Easter is the promise; Pentecost is the fulfillment

Father John A. Kiley
Posted

The splendor of Easter is rightly reflected in the decorative elegance of even the humblest parish church. Budding tulips, blossoming azaleas, blooming hydrangeas and emblematic lilies accompany the brilliant candles, fragrant incense and solemn rites that confirm the central mystery of Christianity. Indeed, Christ has risen! The seriousness of the Last Supper and the severity of Good Friday have yielded to the cheering gladness of Easter Sunday. The return of Christ from the grave gives reassuring hope to all believers and even to much of mankind that the challenges and struggles of this life can yield to happiness and fulfillment in this life as well as in the next.

But the confidence that two thousand years of Easter morning services have instilled in Christians throughout the world is far from evident in the reaction of those first Christians on the initial Easter Sunday. Especially in St. Mark’s Gospel, there is much evidence of hesitancy, perplexity and bafflement on behalf of Christ’s closest followers. Verse 8 of St. Mark’s final chapter reads: “Then they went out and fled from the tomb, seized with trembling and bewilderment. They said nothing to anyone, for they were afraid.” Verses 9, 10, and 11 state: “When he had risen, early on the first day of the week, he appeared first to Mary Magdalene, out of whom he had driven seven demons. She went and told his companions who were mourning and weeping. When they heard that he was alive and had been seen by her, they did not believe.” Verses 12 and 13 offer, “After this he appeared in another form to two of them walking along on their way to the country. They returned and told the others; but they did not believe them either.” And finally an exasperated Jesus has had enough of his incredulous followers as verse 14 indicates: “Later, as the eleven were at table, he appeared to them and rebuked them for their unbelief and hardness of heart because they had not believed those who saw him after he had been raised.”

Certainly the resurrection of Jesus was more than challenging for his early disciples and followers. The resurrection was then and remains now a unique event. To expect these religious novices to grasp that which two millennia of theologians have struggled to explain is clearly expecting too much. The disciples had already expressed their confusion on the matter when Christ had predicted his Death and Resurrection after the Transfiguration: “They kept the matter to themselves, discussing what “rising from the dead” might mean.” St. Paul’s learned audience at Athens even had their misgivings, “Now when they heard of the resurrection of the dead, some began to sneer, but others said, “We shall hear you again on this matter.” So the significance of the Resurrection was not to be absorbed on a single Sunday morning.

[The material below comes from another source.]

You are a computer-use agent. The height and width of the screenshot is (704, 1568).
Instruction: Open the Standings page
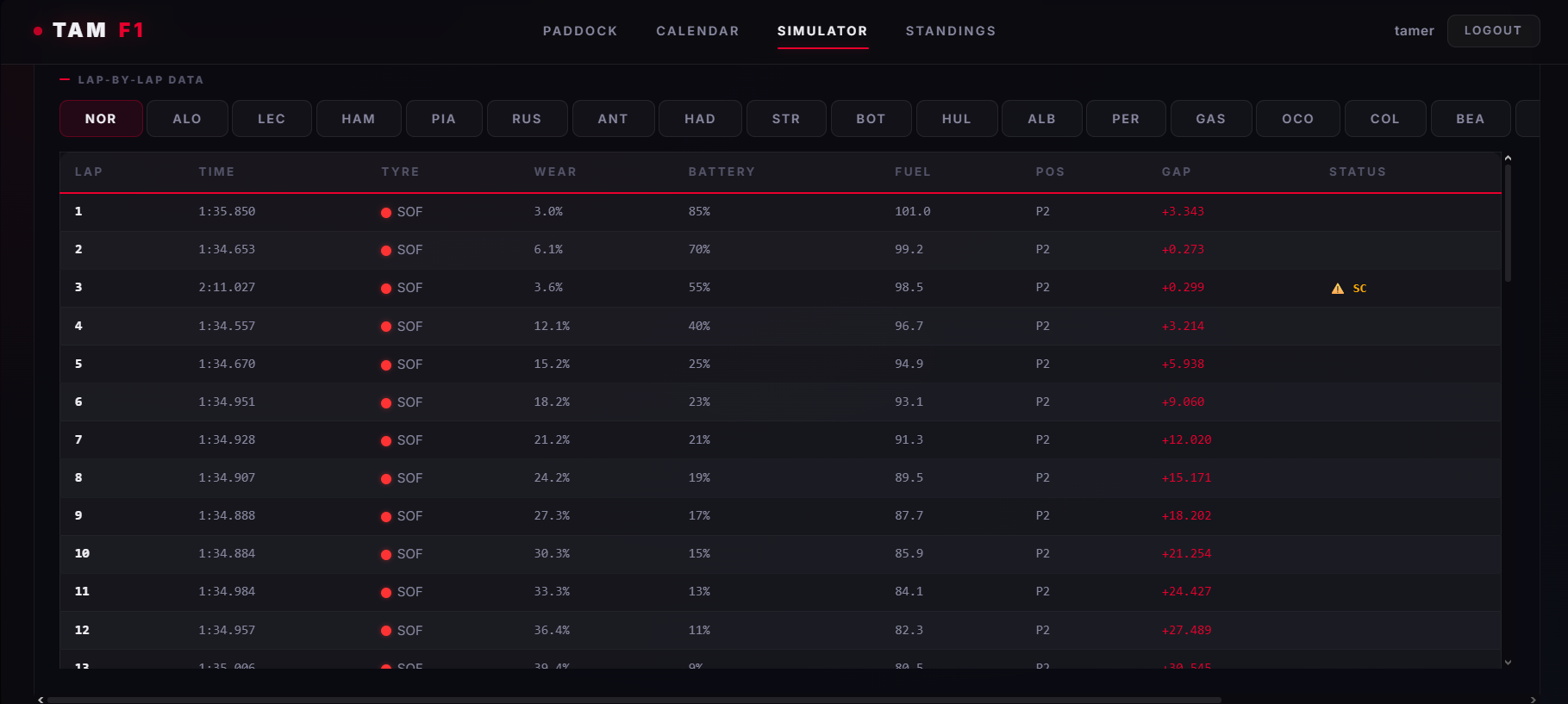tap(951, 31)
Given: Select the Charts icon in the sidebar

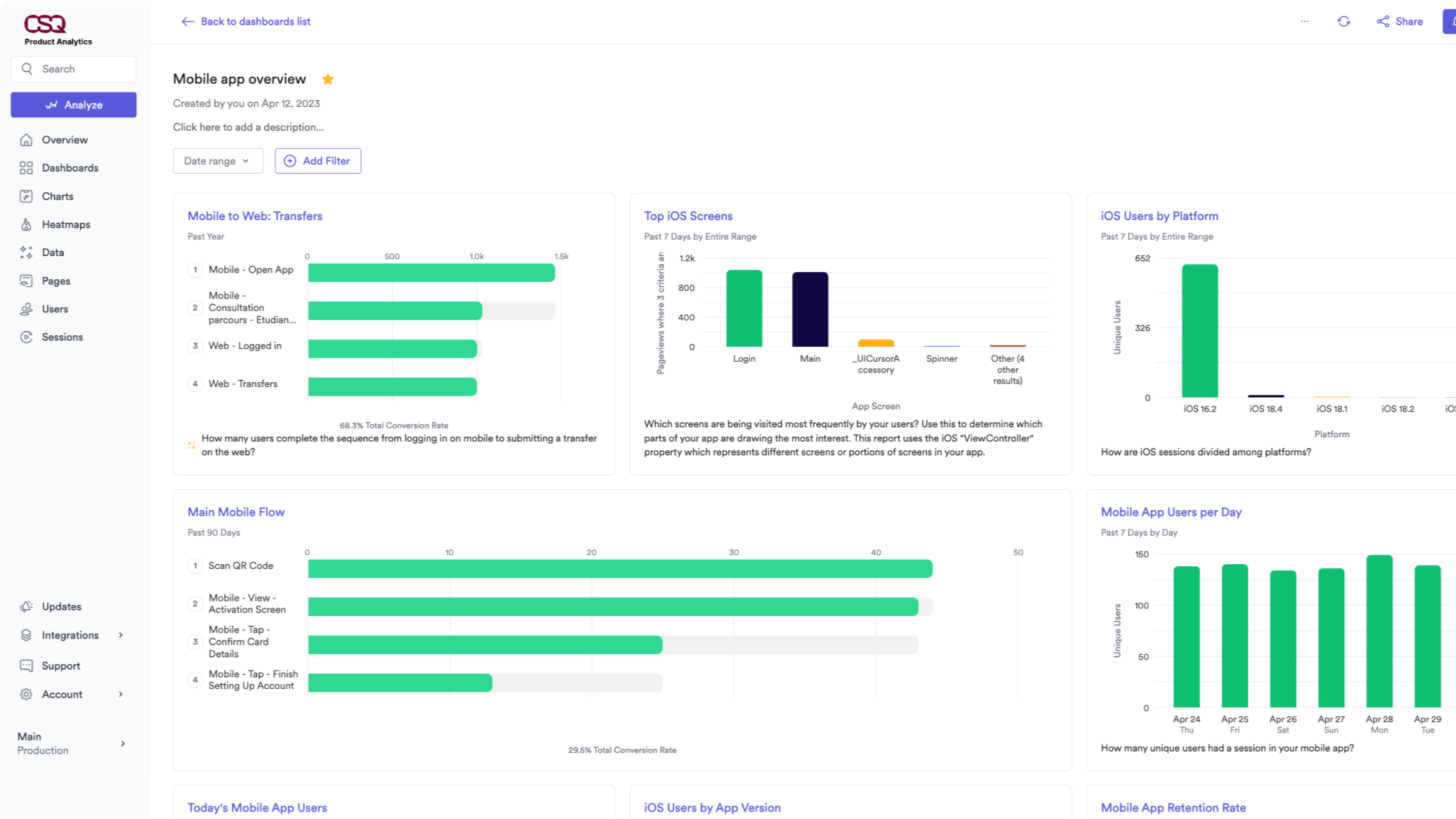Looking at the screenshot, I should pos(26,196).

Jesus was always a man of the Holy Spirit. He was conceived by the Holy Spirit, led into the desert by Spirit, rejoiced in the Spirit, and prayed in the Spirit. But before the Resurrection the Spirit was evident only as a personal, inner privilege for Jesus, interiorly guiding his every step. After the Resurrection the Spirit is seen not only to pervade Jesus’ soul but also his body. The resurrected Christ was the same but changed. He was still flesh and blood; but he could appear and disappear at will. This bodily spiritualization of the Risen Christ was the first step in the spiritualization of his disciples, his first followers, and the whole believing community. Confusion over the true significance of Christ’s resurrection would linger among the disciples until Pentecost when Christ would bestow his risen Spirit on the gathered infant Church. Only then would Peter and the disciples burst open the shutters of the Upper Room, forsake their bewilderment, and proclaim the Good News of universal salvation through Christ, now made available to all mankind.

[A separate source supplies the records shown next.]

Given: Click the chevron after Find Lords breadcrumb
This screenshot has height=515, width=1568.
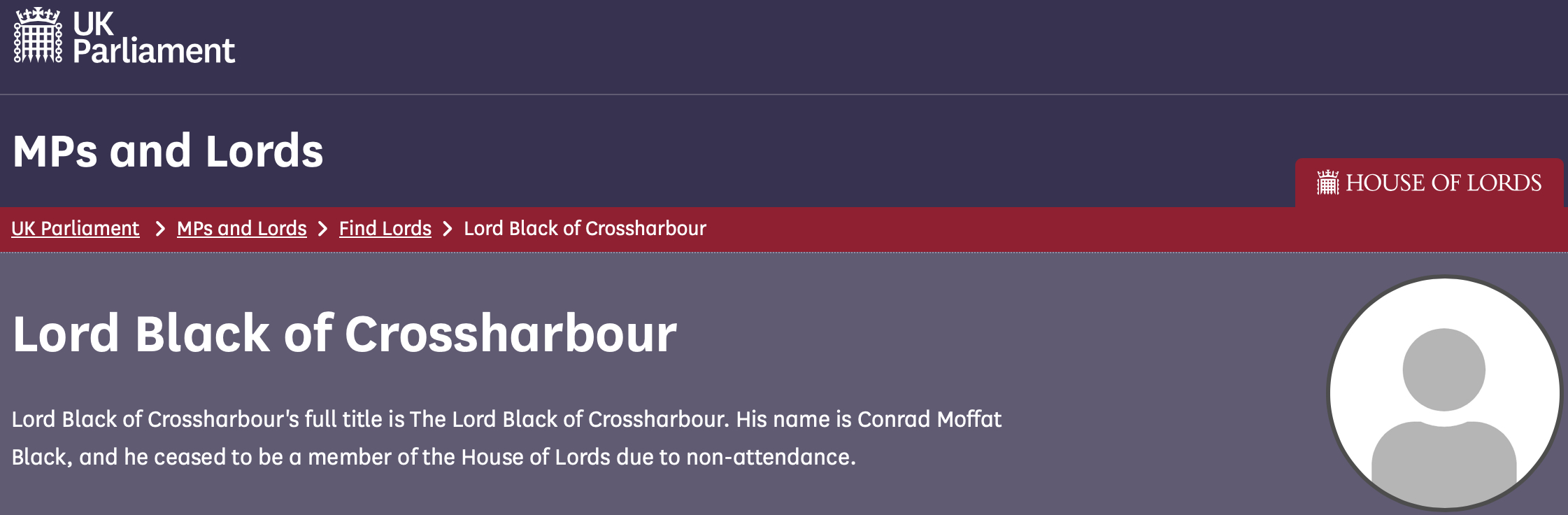Looking at the screenshot, I should tap(448, 229).
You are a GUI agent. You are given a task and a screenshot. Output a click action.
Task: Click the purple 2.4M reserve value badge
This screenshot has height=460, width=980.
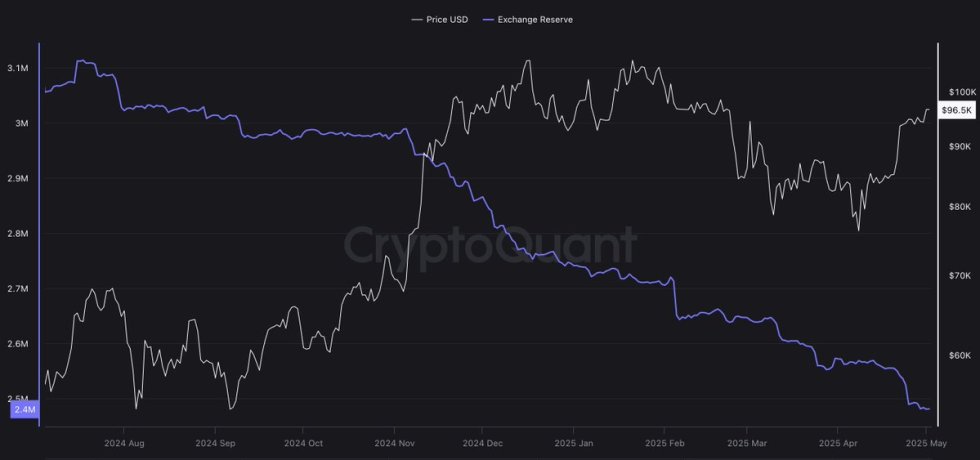(x=23, y=408)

Christ rose in order that all mankind may rise. The Spirit of Jesus permeated Christ’s risen body in order that the Spirit might eventually fill what has come to be called Christ’s Mystical Body, his Church. Indeed Easter anticipates that day when “Christ will be all in all.” The sharing of Christ’s own inner life, the Holy Spirit, with his first followers and eventually with all believers was heralded first of all by his own bodily Resurrection from the grave and then sealed by his sending of the Spirit at Pentecost. Easter is the promise; Pentecost is the fulfillment — a fulfillment still in progress. Modern day believers have the thankful advantage of twenty centuries of ponderings on the Resurrection. Now the vast scale of the Paschal Mystery should indeed be clear. Modern day Easter observances should be all the more festive!